Я рыдаю, растворяюсь в слезах, разлагаюсь, плавлюсь; эти слезы и те таблетки, которыми меня пичкают целыми днями, кажутся мне достаточными доказательствами моей искренности. А если к этому подлинному горю примешивается некое писательское любопытство (желание, например, "разложить" изменника на бумаге, для того чтобы свести с ним счеты), то горе от этого меньше не становится.
Ну вот, писательские грехи отпущены. А женские? Чего ищет женщина в этом "показательном раздевании"? Мне временами начинает казаться, что я делаю все это, чтобы обрести вновь ускользающий от меня образ, прекрасный образ нашей пары - он и я; я ищу доказательства, что пара эта действительно существовала, что я ее не выдумала. Совсем как моя подруга-фотограф, которую бросил муж, в то время когда она готовила к изданию книгу о надгробных надписях, о тех строчках, что пишут родственники в мраморных медальонах на могильных плитах или в эпитафиях. Не откладывая, она воспользовалась клише с надписью "оплакиваемому супругу", заменила в ней фотографию почившего на фото ушедшего, а затем, увеличив коллаж, повесила его в комнате над камином. "Пусть, все-таки, гости знают, - говорила она с натянутой улыбкой, - что мужчина тут существовал!". То, что, будучи фотографом, она сделала с фотографией, я проделаю со словом, раз уж я писательница, и что делать, если произведение "не станет образцом хорошего вкуса"! Я тоже могу воспользоваться своим правом и вспомнить, что мужчина "тут" тоже был и что была женщина, которая его любила. Что была семья, и что эта семья, несмотря на все свои несовершенства, существовала…

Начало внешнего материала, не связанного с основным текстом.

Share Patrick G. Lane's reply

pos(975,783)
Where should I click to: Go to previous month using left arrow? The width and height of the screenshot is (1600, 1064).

И если из осторожности, из опасений, что не смогу более от него избавиться, я не вызываю тень того, кого "оплакиваю", то свою собственную тень я призываю постоянно, тень той влюбленной женщины, которая жила рядом с ним, которой я стала благодаря ему, из-за него - я была студенткой, молодой женой, зрелой женщиной нежной матерью, - я хочу вновь встретиться с той, которая любила. Я "перелопачиваю" собственную память, выворачиваю наизнанку произнесенные фразы, как выворачиваю наружу содержимое карманов и стенных шкафов; под тем предлогом, что в них надо "все привести в порядок", я начинаю ласкать платья, которые носила тогда, когда нравилась ему, длинную юбку из муаровой тафты, в которой я была на обручении, бело-розовое пышное свадебное платье… У меня вновь проходят перед глазами те зимние вечера, когда мы вдвоем встречали Рождество, эти ужины "младых лет", когда мы с ним оставались наедине, а в соседних комнатах спали дети. Я накрывала праздничный стол только для нас двоих: атласная тафта, орхидеи, душистые свечи. Он надевал смокинг, я - наряд, в котором была на обручении, и очень гордилась, что нисколько с тех пор не потолстела и не изменилась. Он открывал шампанское, церемонно наполнял мой бокал, мы делали вид, что только что познакомились, что это наша первая встреча; но вечер, начатый с такой торжественностью, заканчивался всегда на ковре среди смятой перламутровой тафты…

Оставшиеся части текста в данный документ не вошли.